Now Available for Pre-Order: 2014’s ‘Beast’ and ‘The Family Cannon’

PRE-ORDER BELOW:

Beast by Frances Justine Post (Poetry, January 2014)

AND

The Family Cannon by Halina Duraj (Fiction, January 2014)

Beast by Frances Justine Post (Poetry, January 2014)

There is plenty of Circe, and plenty of Caliban, too, in the poems of Frances Justine Post’s book BEAST. Carl Jung would have nodded in affirmation at the way in which myth and archetype pulse and flow under the surface of her poems—wolf, whale, cannibal, fire, doll. Her monologues cast the speaker’s self into these tableaux, and it’s hard to convey the detailed viscerality with which Post renders the human psyche—in all its needy, vengeful, rueful, generous and knowing configurations. ‘What have you been killing, my dear? / Let me wipe your chin.’ Post’s theme is hopeless love, but there is so much bravado, courage, insight, and self-knowledge in the poems that BEAST feels like a weird, wild, somewhat frightening party. Not to mention the sensuous, acrobatic flamboyance of Post’s remarkable writing, which carries this psychic carnival all proudly into Art.”

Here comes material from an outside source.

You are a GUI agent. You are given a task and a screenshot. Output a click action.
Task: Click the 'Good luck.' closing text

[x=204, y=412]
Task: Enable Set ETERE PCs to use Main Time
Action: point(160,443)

 Tony Hoagland, author of What Narcissism Means to Me

Frances Justine Post

Frances Justine Post is the recipient of the “Discovery” / Boston Review Poetry Prize, the Inprint Paul Verlaine Poetry Prize, and the Amy Award from Poets & Writers. Her poems have appeared in American Letters & Commentary, Boston Review, Denver Quarterly, The Kenyon Review Online, The Massachusetts Review, Pleiades, Western Humanities Review, and others. Originally from Sullivan’s Island, SC, she received her MFA from Columbia University and is currently earning her PhD in Creative Writing at the University of Houston, where she is poetry editor for Gulf Coast Magazine.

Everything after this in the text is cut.